Researchers point to early warning signs in military vehicle structural 'wellness'
Researchers from the U.S. Army Research Laboratory have shown that early fatigue damage behavior in structures may be predicted through the study of the microscale mechanical behavior of the material. The findings are an important result for the structural health monitoring (SHM) community and may lead to new sensing techniques for predicting the service life of critical components.
ARL researchers Daniel Cole, Ed Habtour, Tomoko Sano, Sean Fudger, and Scott Grendahl, teamed with the University of Maryland for the study, which will appear in an upcoming issue in the journal Experimental Mechanics. The work was invited to appear in a special issue of the journal focused on "Recent Advances in Nanoindentation".
The research may allow the SHM community to better understand precursors to damage in high value mechanical, aerospace, and civil systems. The team uses an analogy to the primary care doctor conducting a check-up on a patient: A doctor may be able to detect early warning signs of an illness by running a quick exam, like bloodwork or blood pressure tests. If the condition is diagnosed in time, they may be able to prevent more serious and costly treatment down the road.
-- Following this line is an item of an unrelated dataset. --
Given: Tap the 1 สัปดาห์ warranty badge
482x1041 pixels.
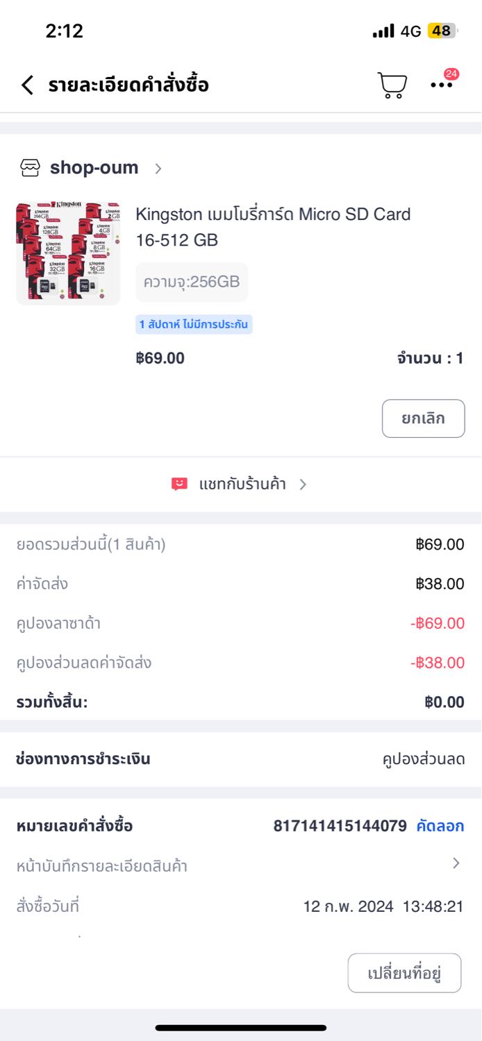Looking at the screenshot, I should pyautogui.click(x=194, y=324).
Lead author Daniel Cole explained, "Many current SHM techniques are limited to detecting very late stage damage; in our doctor-patient analogy, the patient would already be in a critical state. Therefore, our group is interested in fundamental material behavior prior to damage in the conventional sense, such as a macro-scale fatigue crack."
He said that if the behavior of the material prior to damage is better understood, this could lead to vehicle structures that act as sensors themselves, with the ability to report their health state and adapt to varying conditions.
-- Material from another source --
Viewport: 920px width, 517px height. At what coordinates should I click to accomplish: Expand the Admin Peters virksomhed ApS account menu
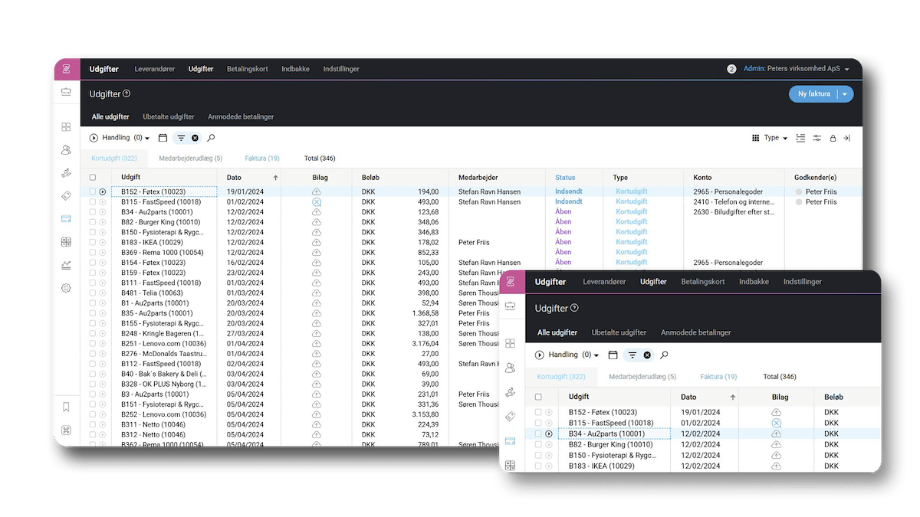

The researchers created controlled fatigue damage precursors by exposing slender cantilever beams to vibratory loads. The vibratory loading is a common design consideration in the rotorcraft community, but the effects on materials are not well understood and often result in over-designed structures as well as high maintenance costs. The researchers identified subtle variations in the dynamic behavior of the beams as the fatigue cycles increased, such as shifts in the natural frequency.
To characterize the material behavior of the early stage damage, the researchers used a technique known as Depth Sensing Indentation (DSI) or "nanoindentation", whereby a submicron probe is forced into the sample while the load and displacement are monitored. The DSI tests allowed the team to target small volumes of material in specific locations on the structure and determine variations in the micro-/nanoscale mechanical behavior at different stages of fatigue life. The DSI tests revealed that the material had become more compliant in particular areas of the structure exposed to relatively high stress. In addition, the researchers found that the material response to the DSI test may provide an indication of service life prior to crack formation.
"The structure has inherent energy from the way in which it was processed. This energy gets consumed as the structure is repeatedly loaded: through dislocation motion, slip band formation, grain reorientation, etc. The DSI tests provide insight into the remaining useful life of the structure."
The researchers acknowledge that the DSI tests are not feasible as a direct sensing method in the field, but the fundamental understanding gained from the study could help enable new SHM techniques. In particular, monitoring and analyzing the dynamic behavior of structures could provide a straightforward means for detecting early stage damage.
Coauthor Ed Habtour explained, "If we understand the linkage between the microstructural evolution and the effect on structural dynamics, we can let the structure report its health state. In some cases, the sensors to perform these measurements are onboard current Army vehicles; we may just need to analyze the data in a different way."
The team used an analytical model to relate the variation in local mechanical properties to the changing dynamics of the structure, which agreed fairly well with the experimental dynamics tests.
"We are encouraged by these results because they provide a framework for linking the materials science and structural dynamics communities, which typically are not well connected fields," said Cole.
The team said they hope that the multidisciplinary approach can attract more researchers in the SHM community to study early fatigue damage and ultimately reduce the high costs for the DoD to sustain high value mechanical and aerospace systems.
Moving forward, they said they intend to leverage the research to help enable maintenance-free, self-responsive, damage adaptive maneuver for air and ground vehicles of the future.